### Document segment ###
First ever look at core IPC and Blender benchmark

[Dannotech]

Hi guys,

I'm working on a program that measures core IPC on the processor in real time and I thought it would be an interesting exercise to extrapolate Zen's IPC based on the Blender benchmark AMD presented at their New Horizon demo last week. So I made this Youtube video: https://youtu.be/IN0BjzaP7lA

I hope you guys will check it out am and looking forward to constructive feedback.

If you don't have time to sit though the video, I'll give you the spoilers:

1) AMD Ryzen completed the benchmark in 35.1 seconds.
2) My Dual Ivy Bridge Xeons with 24C/48T finished the benchmark in 19.8 seconds.
3) The overall average IPC of the Ivy Bridge Xeon is 1.59 (and this is a fact).
4) Extrapolated AMD Ryzen to be 40% faster clock-for-clock than Ivy Bridge @ 2.22 IPC
5) WOW!!
(I don't think I'm going to trade in my Dual Xeons for Summit Ridge but I will consider 2x Naples if the price is right =)

Thanks for checking it out!

 

[Dannotech]

2nd video is up; it shows the exact IPC of an Intel Skylake processor running the same test. Spoilers:

• Skylake IPC is 1.35 (without HT), just a smidge slower than my Ivy Bridge Xeons with Hyper-threading at 1.59.
• The Core i5 Skylake finished the benchmark in 2:08
• Provides solid confirmation that Ryzen IPC is 2.21
• I don't have a Skylake or Broadwell i7 which sucks because I know that's really what we want to see /sadface

https://youtu.be/buOKWKyJ4-I
Let me know what you think.

 

[jhu]

Hi guys,

I'm working on a program that measures core IPC on the processor in real time and I thought it would be an interesting exercise to extrapolate Zen's IPC based on the Blender benchmark AMD presented at their New Horizon demo last week. So I made this Youtube video: https://youtu.be/IN0BjzaP7lA

I hope you guys will check it out am and looking forward to constructive feedback.

If you don't have time to sit though the video, I'll give you the spoilers:

1) AMD Ryzen completed the benchmark in 35.1 seconds.
2) My Dual Ivy Bridge Xeons with 24C/48T finished the benchmark in 19.8 seconds.
3) The overall average IPC of the Ivy Bridge Xeon is 1.59 (and this is a fact).
4) Extrapolated AMD Ryzen to be 40% faster clock-for-clock than Ivy Bridge @ 2.22 IPC
5) WOW!!
(I don't think I'm going to trade in my Dual Xeons for Summit Ridge but I will consider 2x Naples if the price is right =)

Thanks for checking it out!

This is not entirely accurate. IPC/core decreases as core count increases and especially when there's more than 1 socket involved. Try running the scene using only 1 core. You'll see the IPC rise. For example, here's what happens with the BMW benchmark on my Sandy Bridge processors running Blender 2.71 on Debian 8.5:

*** number of samples is 1920*1080/4 * 200

Core i7 2600 (stock, 3.5 GHz turbo, 4C/8T)
Time: 1 minutes 40.44 seconds
73732 samples/s/core/GHz

Xeon E5 2670 x2 (3.0 GHz turbo, 16C/32T)
###
_Written instruction 1_
Sum up the thread about Zen's IPC and the Blender benchmark in three sentences.
The entries that follow have no connection to the thread.
### Data rows ###
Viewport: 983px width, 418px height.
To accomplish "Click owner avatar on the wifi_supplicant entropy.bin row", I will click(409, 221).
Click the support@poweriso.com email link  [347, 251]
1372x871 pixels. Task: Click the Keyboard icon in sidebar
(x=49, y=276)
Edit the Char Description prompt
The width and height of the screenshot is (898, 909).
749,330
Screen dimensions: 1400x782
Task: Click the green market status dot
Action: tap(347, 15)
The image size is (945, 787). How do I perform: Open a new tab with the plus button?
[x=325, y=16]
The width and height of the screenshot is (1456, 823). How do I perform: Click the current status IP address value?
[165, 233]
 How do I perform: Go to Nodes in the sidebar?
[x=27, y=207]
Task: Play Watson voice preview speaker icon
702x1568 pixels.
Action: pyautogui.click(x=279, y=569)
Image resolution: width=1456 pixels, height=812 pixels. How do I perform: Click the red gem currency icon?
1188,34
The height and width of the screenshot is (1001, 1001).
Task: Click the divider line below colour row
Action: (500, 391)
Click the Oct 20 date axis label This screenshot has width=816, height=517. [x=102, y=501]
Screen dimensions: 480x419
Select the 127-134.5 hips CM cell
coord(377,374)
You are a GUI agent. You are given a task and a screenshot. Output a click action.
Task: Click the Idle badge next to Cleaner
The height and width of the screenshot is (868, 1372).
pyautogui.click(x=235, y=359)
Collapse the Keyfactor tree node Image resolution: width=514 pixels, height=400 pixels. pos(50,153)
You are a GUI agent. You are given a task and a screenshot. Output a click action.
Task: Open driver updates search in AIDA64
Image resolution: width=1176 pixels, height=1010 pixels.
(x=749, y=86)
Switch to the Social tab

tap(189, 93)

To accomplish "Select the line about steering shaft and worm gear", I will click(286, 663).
###
_Written instruction 2_
Return each line of the entries that includes the word "Open", treating case as significant.

_Result 1_
Working on a program that measures core IPC in real time, a poster used the Blender benchmark AMD showed at its New Horizon demo to estimate Zen's IPC. Ryzen finished in 35.1 seconds, and dual Ivy Bridge Xeons with an average IPC of 1.59 finished in 19.8 seconds, which led to an estimate that Ryzen is 40% faster clock-for-clock at 2.22 IPC. A second video put Skylake's IPC at 1.35, and a reply called the estimate not entirely accurate because IPC per core drops as core count rises, especially with more than one socket.

_Result 2_
The image size is (945, 787). How do I perform: Open a new tab with the plus button?
Task: Open driver updates search in AIDA64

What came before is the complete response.